• [Action item] Without omission or alteration, write out all of the data.

• [Exercise materials]
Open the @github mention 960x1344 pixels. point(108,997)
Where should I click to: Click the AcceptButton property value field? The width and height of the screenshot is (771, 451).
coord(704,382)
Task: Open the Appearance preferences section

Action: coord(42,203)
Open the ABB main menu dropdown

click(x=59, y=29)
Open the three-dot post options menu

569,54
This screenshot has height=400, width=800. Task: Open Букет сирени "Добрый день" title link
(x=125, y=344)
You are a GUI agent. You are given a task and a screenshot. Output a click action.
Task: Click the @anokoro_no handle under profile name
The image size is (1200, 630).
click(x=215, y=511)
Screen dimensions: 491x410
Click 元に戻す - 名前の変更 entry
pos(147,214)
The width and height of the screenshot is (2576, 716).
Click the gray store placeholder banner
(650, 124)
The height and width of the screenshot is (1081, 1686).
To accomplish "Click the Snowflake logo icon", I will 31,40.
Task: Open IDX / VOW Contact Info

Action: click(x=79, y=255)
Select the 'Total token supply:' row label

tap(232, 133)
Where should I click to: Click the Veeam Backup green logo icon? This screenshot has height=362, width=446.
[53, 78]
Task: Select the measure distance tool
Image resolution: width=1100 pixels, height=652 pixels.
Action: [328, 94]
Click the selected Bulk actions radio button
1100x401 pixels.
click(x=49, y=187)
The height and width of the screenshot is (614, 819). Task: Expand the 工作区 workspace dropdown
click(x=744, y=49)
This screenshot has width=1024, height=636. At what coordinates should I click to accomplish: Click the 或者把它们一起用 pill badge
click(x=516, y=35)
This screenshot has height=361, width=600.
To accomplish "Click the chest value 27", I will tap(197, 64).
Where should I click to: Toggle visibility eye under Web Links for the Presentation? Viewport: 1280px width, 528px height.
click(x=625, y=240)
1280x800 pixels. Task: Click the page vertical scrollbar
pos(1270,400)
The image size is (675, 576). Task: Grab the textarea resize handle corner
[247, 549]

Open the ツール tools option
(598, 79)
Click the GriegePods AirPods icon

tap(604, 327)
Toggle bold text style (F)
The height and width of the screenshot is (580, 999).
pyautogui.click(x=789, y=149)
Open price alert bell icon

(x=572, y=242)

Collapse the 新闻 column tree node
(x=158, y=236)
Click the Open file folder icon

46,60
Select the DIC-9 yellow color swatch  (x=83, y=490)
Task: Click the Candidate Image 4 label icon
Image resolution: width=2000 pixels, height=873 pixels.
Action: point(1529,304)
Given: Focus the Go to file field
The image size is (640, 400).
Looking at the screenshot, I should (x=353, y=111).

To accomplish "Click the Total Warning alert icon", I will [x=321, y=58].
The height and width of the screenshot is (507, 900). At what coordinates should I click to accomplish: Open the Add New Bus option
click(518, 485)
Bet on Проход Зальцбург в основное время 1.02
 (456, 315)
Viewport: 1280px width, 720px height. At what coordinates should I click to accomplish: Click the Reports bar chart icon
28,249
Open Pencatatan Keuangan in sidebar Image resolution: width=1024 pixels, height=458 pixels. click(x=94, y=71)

• [Exercise answer]
Open the @github mention 960x1344 pixels. point(108,997)
Where should I click to: Click the AcceptButton property value field? The width and height of the screenshot is (771, 451).
coord(704,382)
Task: Open the Appearance preferences section

Action: coord(42,203)
Open the ABB main menu dropdown

click(x=59, y=29)
Open the three-dot post options menu

569,54
This screenshot has height=400, width=800. Task: Open Букет сирени "Добрый день" title link
(x=125, y=344)
You are a GUI agent. You are given a task and a screenshot. Output a click action.
Task: Click the @anokoro_no handle under profile name
The image size is (1200, 630).
click(x=215, y=511)
Screen dimensions: 491x410
Click 元に戻す - 名前の変更 entry
pos(147,214)
The width and height of the screenshot is (2576, 716).
Click the gray store placeholder banner
(650, 124)
The height and width of the screenshot is (1081, 1686).
To accomplish "Click the Snowflake logo icon", I will 31,40.
Task: Open IDX / VOW Contact Info

Action: click(x=79, y=255)
Select the 'Total token supply:' row label

tap(232, 133)
Where should I click to: Click the Veeam Backup green logo icon? This screenshot has height=362, width=446.
[53, 78]
Task: Select the measure distance tool
Image resolution: width=1100 pixels, height=652 pixels.
Action: [328, 94]
Click the selected Bulk actions radio button
1100x401 pixels.
click(x=49, y=187)
The height and width of the screenshot is (614, 819). Task: Expand the 工作区 workspace dropdown
click(x=744, y=49)
This screenshot has width=1024, height=636. At what coordinates should I click to accomplish: Click the 或者把它们一起用 pill badge
click(x=516, y=35)
This screenshot has height=361, width=600.
To accomplish "Click the chest value 27", I will tap(197, 64).
Where should I click to: Toggle visibility eye under Web Links for the Presentation? Viewport: 1280px width, 528px height.
click(x=625, y=240)
1280x800 pixels. Task: Click the page vertical scrollbar
pos(1270,400)
The image size is (675, 576). Task: Grab the textarea resize handle corner
[247, 549]

Open the ツール tools option
(598, 79)
Click the GriegePods AirPods icon

tap(604, 327)
Toggle bold text style (F)
The height and width of the screenshot is (580, 999).
pyautogui.click(x=789, y=149)
Open price alert bell icon

(x=572, y=242)

Collapse the 新闻 column tree node
(x=158, y=236)
Click the Open file folder icon

46,60
Select the DIC-9 yellow color swatch  (x=83, y=490)
Task: Click the Candidate Image 4 label icon
Image resolution: width=2000 pixels, height=873 pixels.
Action: point(1529,304)
Given: Focus the Go to file field
The image size is (640, 400).
Looking at the screenshot, I should (x=353, y=111).

To accomplish "Click the Total Warning alert icon", I will [x=321, y=58].
The height and width of the screenshot is (507, 900). At what coordinates should I click to accomplish: Open the Add New Bus option
click(518, 485)
Bet on Проход Зальцбург в основное время 1.02
 (456, 315)
Viewport: 1280px width, 720px height. At what coordinates should I click to accomplish: Click the Reports bar chart icon
28,249
Open Pencatatan Keuangan in sidebar Image resolution: width=1024 pixels, height=458 pixels. click(x=94, y=71)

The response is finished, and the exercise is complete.